Acceptability refers to the degree that a proposed policy or program recognizes and takes into account prevailing attitudes and values of a culture and the people to be served. While a goal may include changing some of those belief systems, it is important to recognize the role they play in the day to day functioning of individuals and of the larger society.

The importance of dealing successfully with this element cannot be overstated. By way of illustration, is it likely that a meal program that ignores traditional diet will be readily eaten? If hospice care is provided outside of the individual home, will those other than the homeless use it? What features must age specific housing, such as that built for frail older persons, include if older persons and their families view them as a viable, appropriate option for long-term care?

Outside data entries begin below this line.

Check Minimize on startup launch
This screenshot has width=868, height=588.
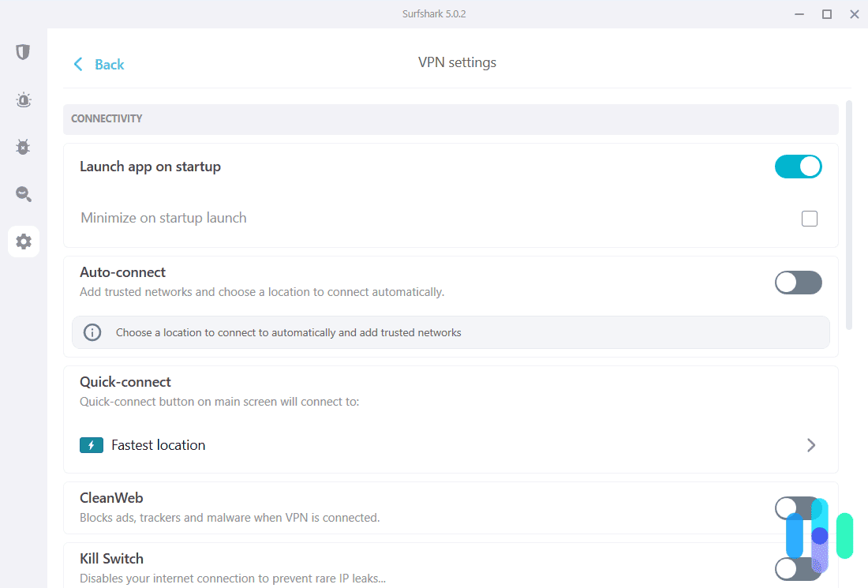[809, 218]
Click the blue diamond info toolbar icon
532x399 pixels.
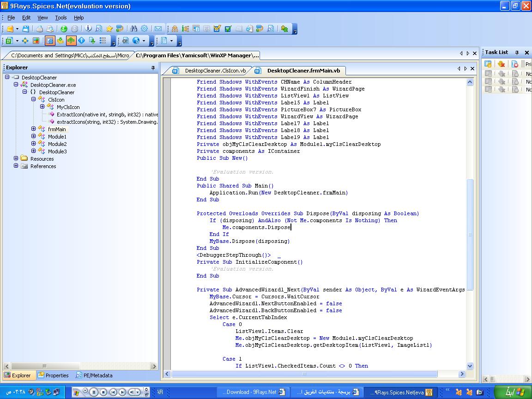[81, 41]

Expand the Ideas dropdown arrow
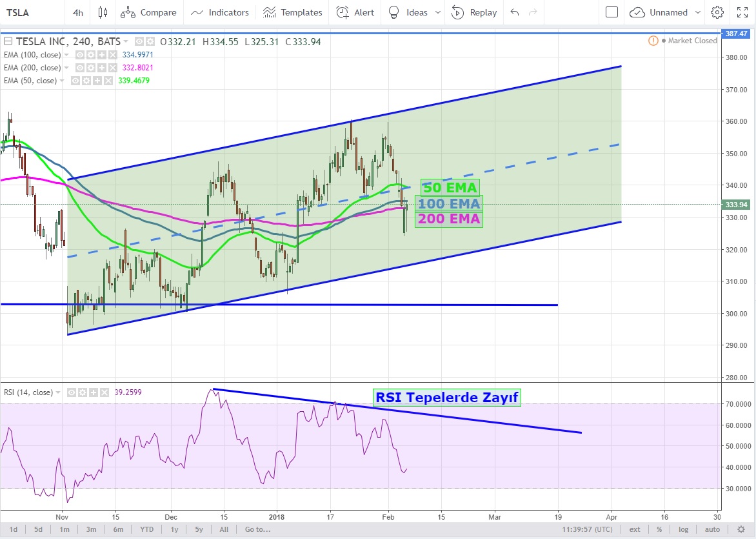coord(439,12)
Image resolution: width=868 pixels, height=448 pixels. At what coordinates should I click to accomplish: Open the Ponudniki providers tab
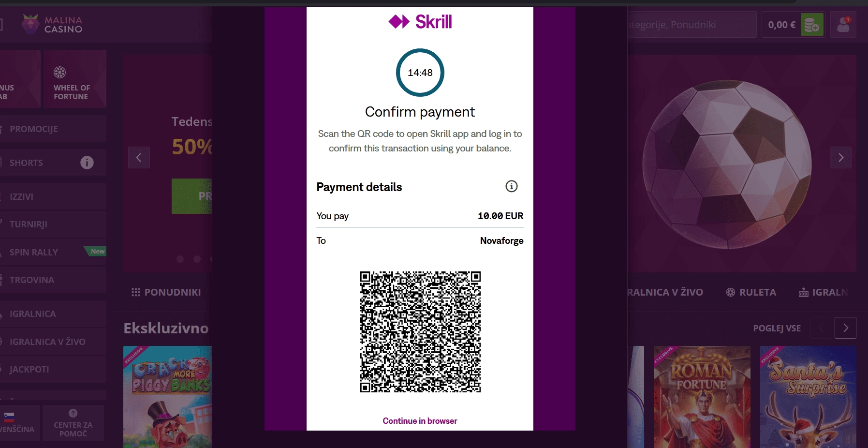coord(166,292)
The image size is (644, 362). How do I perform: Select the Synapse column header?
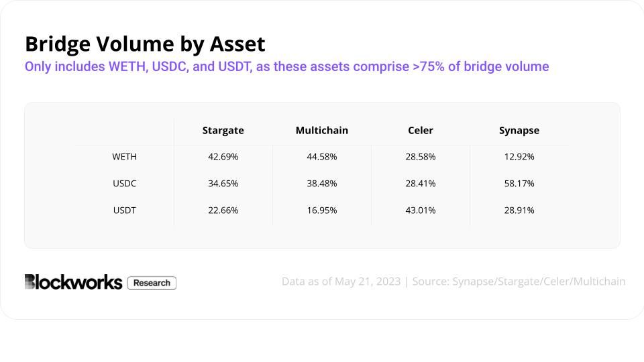(519, 131)
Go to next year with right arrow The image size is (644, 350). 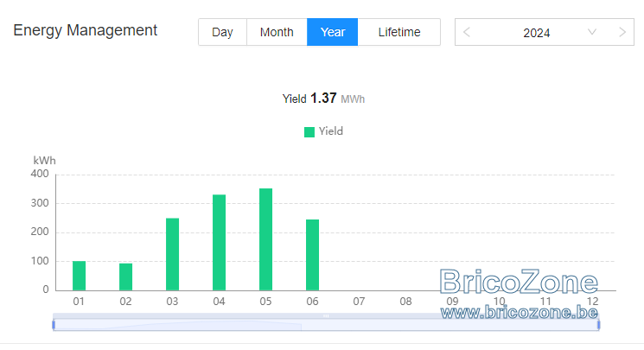click(622, 32)
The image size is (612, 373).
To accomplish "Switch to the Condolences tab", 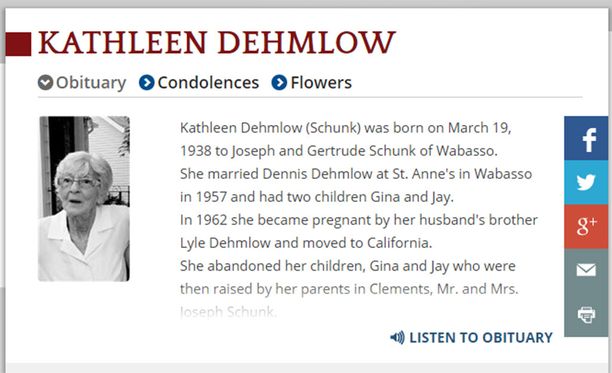I will click(208, 83).
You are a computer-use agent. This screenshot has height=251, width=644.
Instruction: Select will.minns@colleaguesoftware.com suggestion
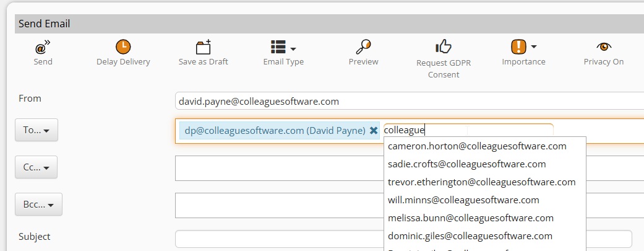[x=463, y=200]
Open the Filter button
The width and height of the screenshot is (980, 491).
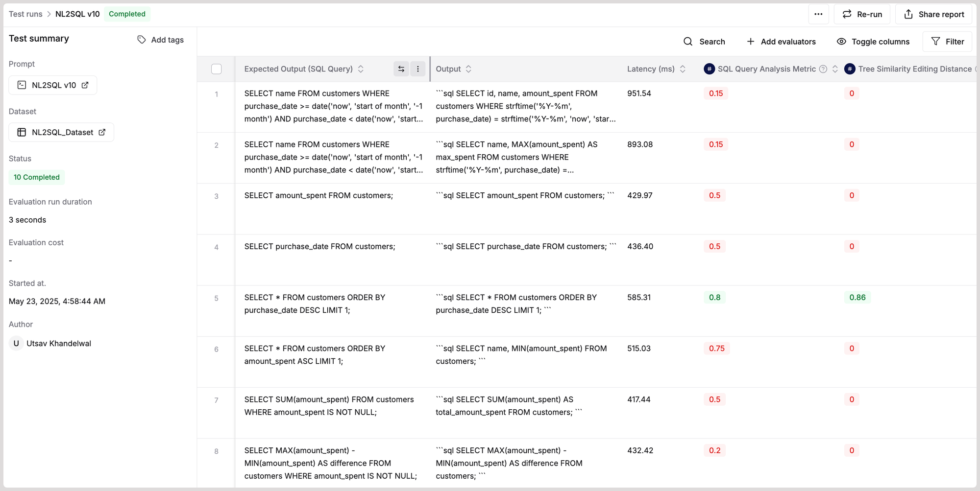coord(947,42)
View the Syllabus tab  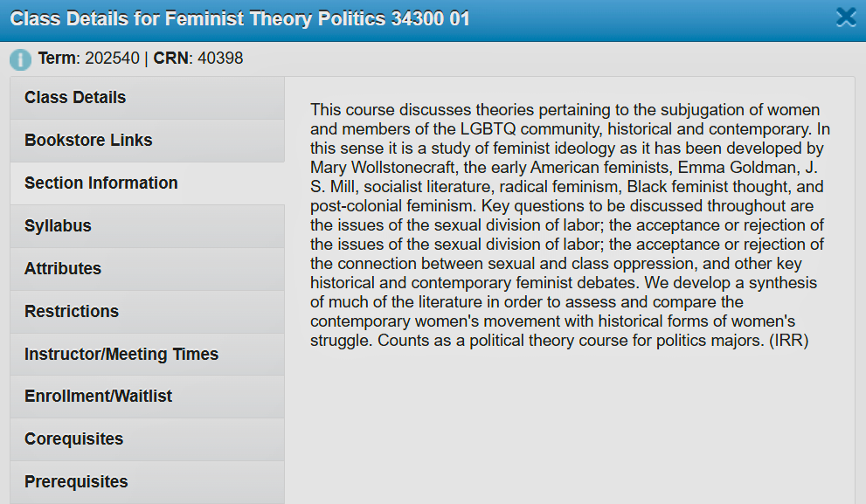tap(147, 225)
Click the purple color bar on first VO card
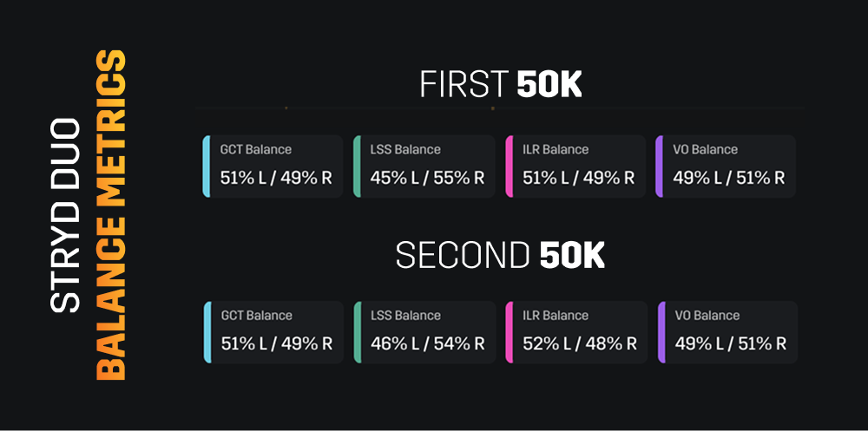 pyautogui.click(x=660, y=166)
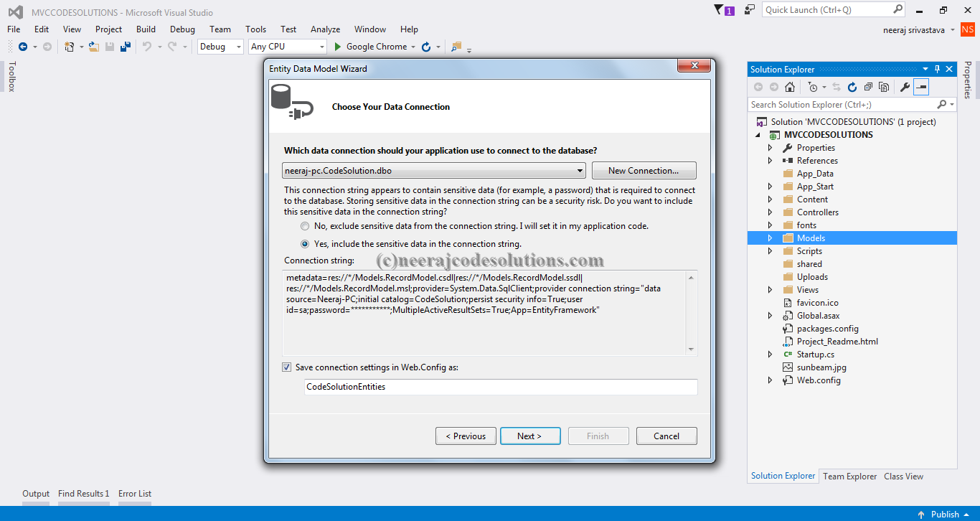Select the No exclude sensitive data option
The height and width of the screenshot is (521, 980).
[x=305, y=226]
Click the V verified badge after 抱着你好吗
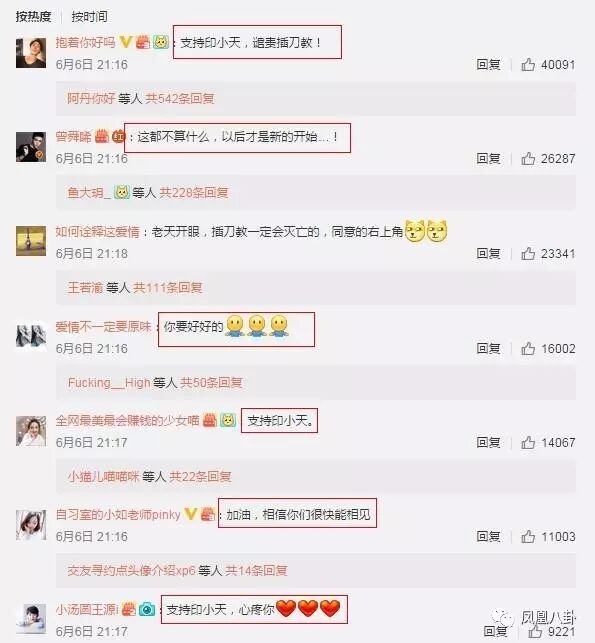Viewport: 595px width, 643px height. point(125,42)
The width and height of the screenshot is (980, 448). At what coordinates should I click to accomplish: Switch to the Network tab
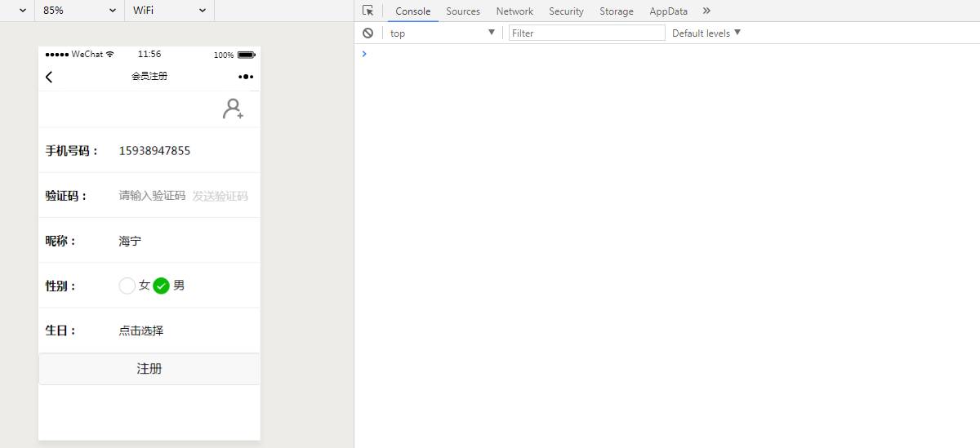pyautogui.click(x=515, y=11)
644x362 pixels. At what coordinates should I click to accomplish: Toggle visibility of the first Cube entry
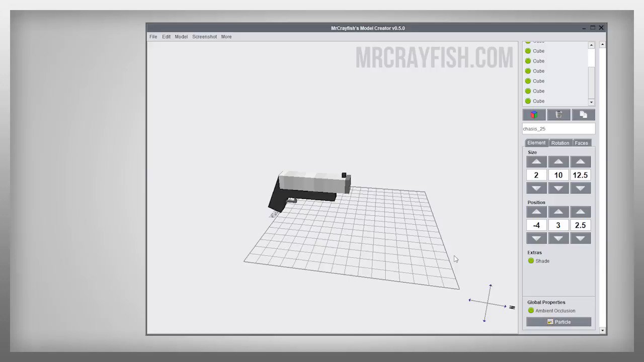[x=527, y=51]
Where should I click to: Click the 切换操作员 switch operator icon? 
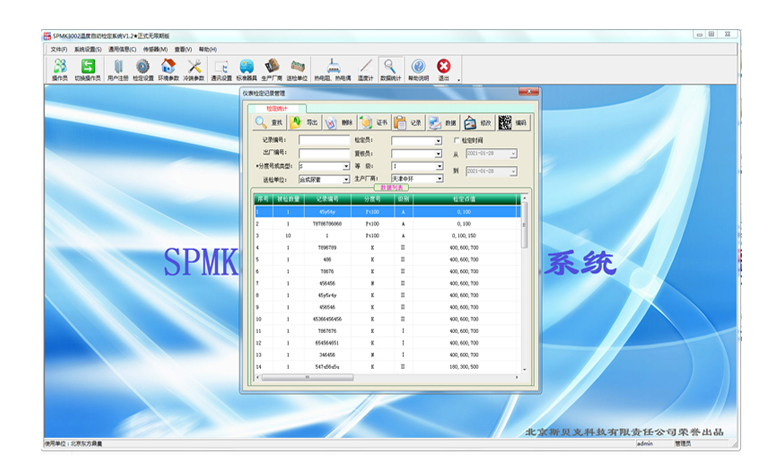89,69
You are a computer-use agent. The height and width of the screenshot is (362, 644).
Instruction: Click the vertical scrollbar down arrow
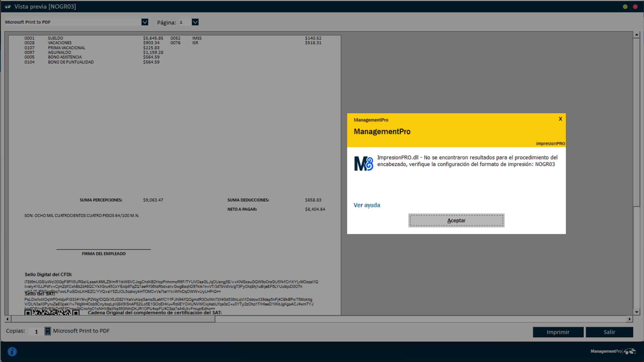click(x=636, y=312)
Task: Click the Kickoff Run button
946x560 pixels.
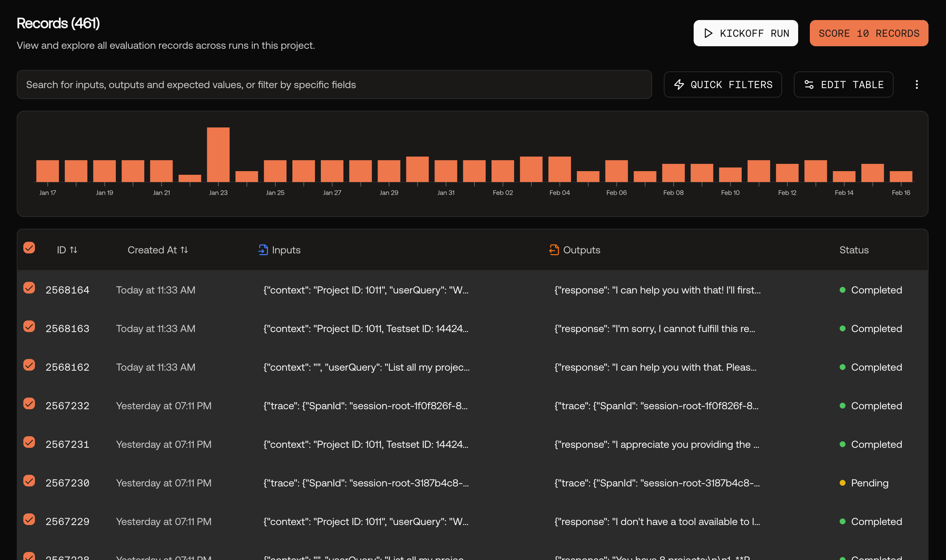Action: [x=746, y=33]
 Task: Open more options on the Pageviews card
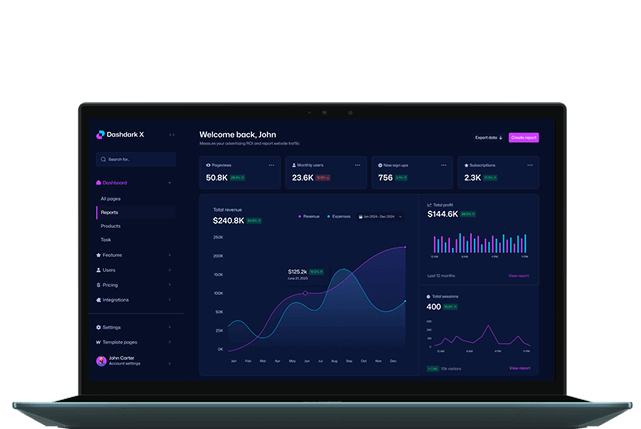pyautogui.click(x=271, y=164)
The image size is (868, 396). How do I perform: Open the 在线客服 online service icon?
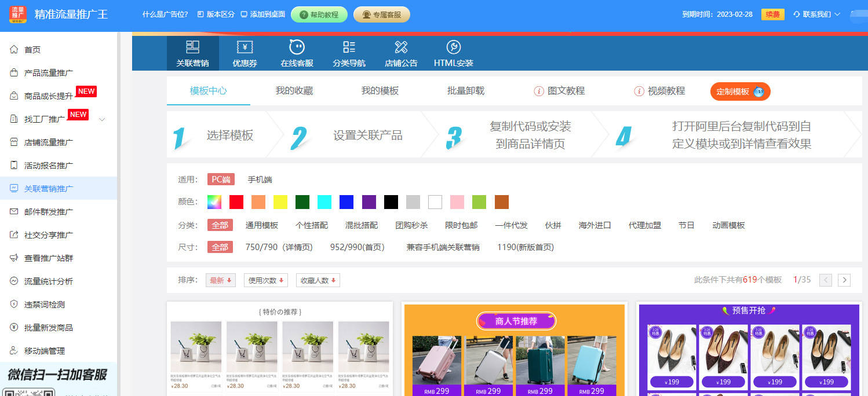tap(296, 53)
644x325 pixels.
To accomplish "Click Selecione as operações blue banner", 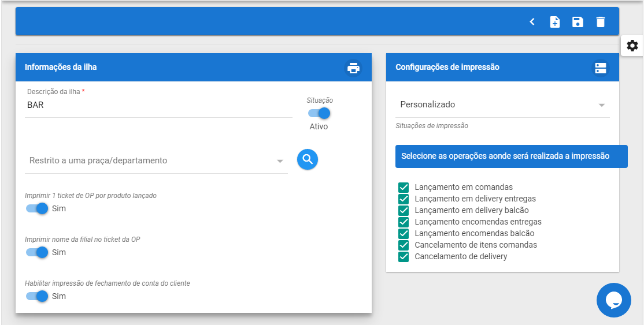I will pos(512,156).
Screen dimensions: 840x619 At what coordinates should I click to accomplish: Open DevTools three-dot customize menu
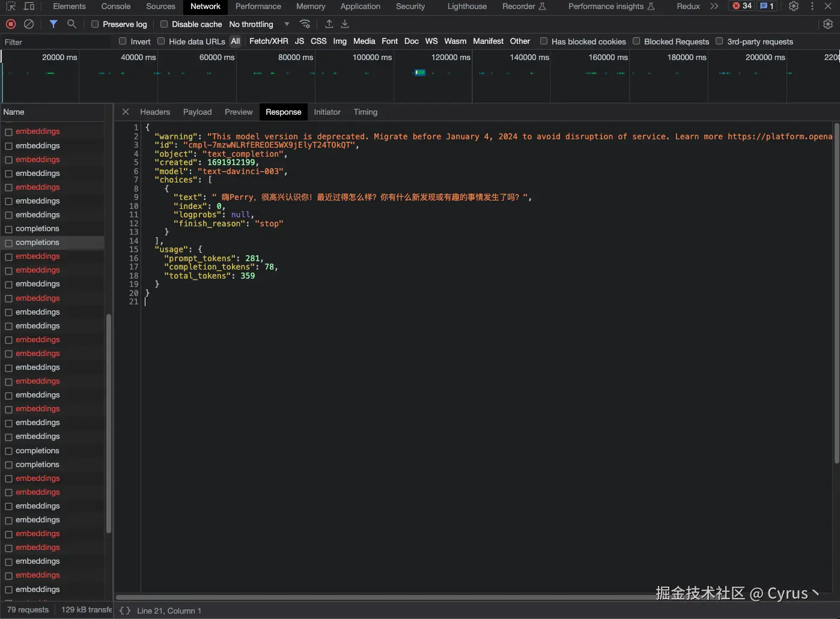[812, 6]
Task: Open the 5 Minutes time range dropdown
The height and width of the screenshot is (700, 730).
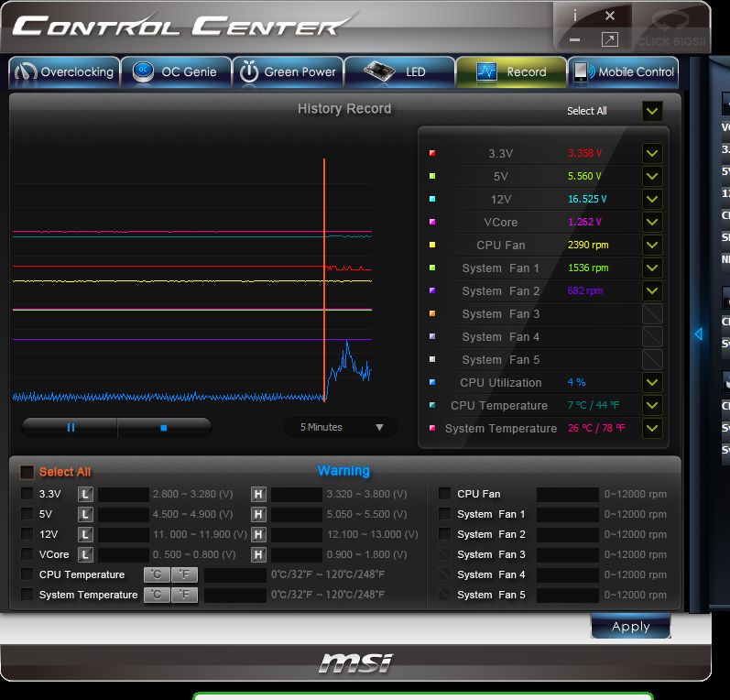Action: coord(341,427)
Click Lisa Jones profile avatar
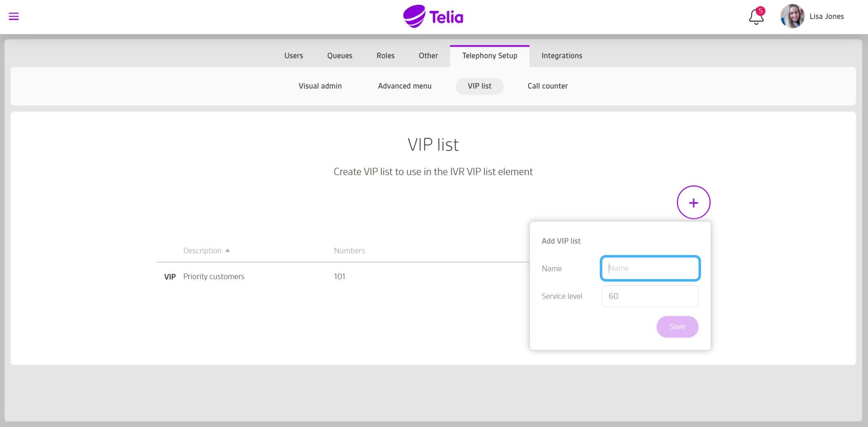This screenshot has height=427, width=868. click(792, 17)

Failure to consider the issue of acceptability will most likely result in policy and programmatic failures that are costly, both in economic and social terms. To determine acceptability preferences must be central to the development of any intervention. This is not to say that efforts should not be undertaken that might conflict with prevailing preferences. Rather, acknowledgement and strategies to influences prevailing attitudes and values must be incorporated into those efforts.

The second criterion, alluded to above, is adaptability. Adaptability is the process by which good ideas are modified to fit existing circumstances. In addition to belief systems, these circumstances may include resources and environment. Borrowing approaches proven to work is often done, but seldom with resounding success.

For example, the United States has expended enormous resources promoting cross-cultural competency for those who work with older adults. But these efforts often yield limited results because existing policies and programs have not been sufficiently adapted to address the needs and the preferences of older ethnic Americans. In this case the prevailing belief systems are not sufficiently taken into account. Another illustration might involve the use of hard wired electronic systems to provide security when the source of power is unreliable, trained repair technicians unavailable, and replacement parts difficult to get quickly.

The key to that successful adaptation is the degree to which an approach recognizes and addresses known needs and preferences in one set of circumstances. To the extent these are articulated and addressed, modifications are more readily made for a different set of circumstances.

Adjustments made for the purpose of implementation can be more readily made if the underlying concepts of an approach are broadly based upon basic human values and recognize the importance of individualization.

Accessibility, the third criterion, touches upon multiple issues related to financial resources, location, and design. When thinking about access many assume the goal is to allocate additional resources to broaden availability to those without sufficient economic means to purchase needed services, particularly shelter and care. The extent to which a society has the means, and the willingness to use them, to address lack of access due to individual financial resources is an issue all societies must individually determine.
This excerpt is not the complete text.